- Education: Queen's University at Kingston University of Western Ontario
- Scientific career
- Workplaces: Rockefeller University University of British Columbia University of Toronto
- Thesis: Developmental, hormonal and neural aspects of spatial learning in rodents. (1996)
- Doctoral advisor: Doreen Kimura
- Website: Galea Lab

= Liisa Galea =

Canadian neuroscientist

Liisa Ann Margaret Galea is a Canadian neuroscientist who is a professor of psychology at the University of British Columbia and psychiatry at the University of Toronto. She is a member of UBC's Centre for Brain Health and director of the graduate programme in neuroscience, and a faculty member at U of T's psychiatry department. Her research considers the impact of hormones on brain health and behaviour.

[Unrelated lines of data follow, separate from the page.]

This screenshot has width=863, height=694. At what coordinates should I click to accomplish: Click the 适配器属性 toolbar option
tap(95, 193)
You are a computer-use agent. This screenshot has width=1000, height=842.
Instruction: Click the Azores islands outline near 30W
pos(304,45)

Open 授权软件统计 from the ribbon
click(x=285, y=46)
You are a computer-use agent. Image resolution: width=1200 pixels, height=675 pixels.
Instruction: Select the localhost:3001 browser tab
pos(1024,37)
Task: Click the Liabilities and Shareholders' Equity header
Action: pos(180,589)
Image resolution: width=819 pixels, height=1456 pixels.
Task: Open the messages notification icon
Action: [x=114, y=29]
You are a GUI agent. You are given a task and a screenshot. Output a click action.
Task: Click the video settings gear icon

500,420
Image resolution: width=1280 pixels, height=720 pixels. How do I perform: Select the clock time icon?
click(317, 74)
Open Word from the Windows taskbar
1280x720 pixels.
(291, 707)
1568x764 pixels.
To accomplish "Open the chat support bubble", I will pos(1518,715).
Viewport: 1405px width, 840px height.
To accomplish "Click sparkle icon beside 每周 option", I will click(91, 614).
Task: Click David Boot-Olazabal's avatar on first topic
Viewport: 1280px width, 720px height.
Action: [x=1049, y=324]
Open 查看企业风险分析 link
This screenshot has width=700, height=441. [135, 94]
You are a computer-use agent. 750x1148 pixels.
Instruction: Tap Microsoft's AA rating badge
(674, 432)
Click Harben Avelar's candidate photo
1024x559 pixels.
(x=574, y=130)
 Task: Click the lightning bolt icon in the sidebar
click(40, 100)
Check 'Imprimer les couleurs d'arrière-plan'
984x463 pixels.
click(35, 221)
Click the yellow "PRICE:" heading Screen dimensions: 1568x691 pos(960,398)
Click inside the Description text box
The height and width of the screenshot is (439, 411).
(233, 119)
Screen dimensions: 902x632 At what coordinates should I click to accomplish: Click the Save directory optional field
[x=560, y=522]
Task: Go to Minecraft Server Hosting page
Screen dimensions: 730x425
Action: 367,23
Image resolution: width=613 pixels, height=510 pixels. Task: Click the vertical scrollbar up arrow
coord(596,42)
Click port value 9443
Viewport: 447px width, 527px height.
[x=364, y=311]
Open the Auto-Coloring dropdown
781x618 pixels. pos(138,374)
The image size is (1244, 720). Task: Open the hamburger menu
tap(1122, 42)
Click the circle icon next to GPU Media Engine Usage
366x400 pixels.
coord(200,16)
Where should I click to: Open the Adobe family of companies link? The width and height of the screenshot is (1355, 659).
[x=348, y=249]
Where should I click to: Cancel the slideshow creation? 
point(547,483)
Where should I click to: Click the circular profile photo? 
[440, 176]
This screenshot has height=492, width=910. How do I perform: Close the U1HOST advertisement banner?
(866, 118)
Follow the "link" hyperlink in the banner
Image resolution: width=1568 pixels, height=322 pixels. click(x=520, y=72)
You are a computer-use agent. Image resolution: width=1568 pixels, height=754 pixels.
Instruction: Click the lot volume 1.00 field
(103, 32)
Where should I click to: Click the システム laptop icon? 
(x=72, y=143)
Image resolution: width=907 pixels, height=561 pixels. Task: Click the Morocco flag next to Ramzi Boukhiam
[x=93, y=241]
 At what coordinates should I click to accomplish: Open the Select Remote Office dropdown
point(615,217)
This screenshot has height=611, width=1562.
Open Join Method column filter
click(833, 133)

==Early life and education==
Galea is of Estonian and Maltese heritage. Her mother, an accountant, escaped the Iron Curtain during World War II, first to Sweden and eventually to Canada. Galea grew up in Toronto. She studied psychology and engineering at Queen's University at Kingston. She moved to the University of Western Ontario (UWO) for her doctoral studies, where she investigated developmental and hormonal aspects of spatial learning. She was one of the first graduates of the doctoral degree in neuroscience at UWO. After completing her doctoral research Galea moved to the Rockefeller University as a postdoctoral research associate.

== Research and career ==
Galea's body of work has added to our knowledge of how circulating hormones, and life events such as pregnancy and aging, impact cognition.

Galea moved to the University of British Columbia as an assistant professor in 1997. She spent five years at UBC before moving to the University of Toronto as associate professor. Galea was appointed associate professor at UBC in 2003, where she was eventually made full professor and director of the graduate programme in neuroscience. Her research considers behavioural neuroscience, and the impact of hormones on brain health and function. Different to most neuroscientists, Galea studies the female brain.

In particular, Galea is interested in the neural consequences of stress, the impacts of pregnancy and mothering on memory, as well as the development of preclinical models for postpartum depression. She has shown that brain function improves in motherhood, with mothers scoring better in multi-tasking and memory tasks than those who have not given birth. Galea has advocated for the proper consideration of women's health in medical research. She serves as editor-in-chief of Frontiers in Neuroendocrinology.

== Awards and honours ==
- 2009 Kavli Foundation Fellow
- 2012 Association for Psychological Science James McKeen Cattell Fund Sabbatical Fellowship
- 2015 Vancouver YWCA Women of Distinction Award
- 2015 University of British Columbia Dean of Arts Faculty Research Award
- 2018 NSERC Discovery Accelerator Supplement
- 2019 Michael Smith Foundation for Health Research Award

== Personal life ==
Galea is married and has two children.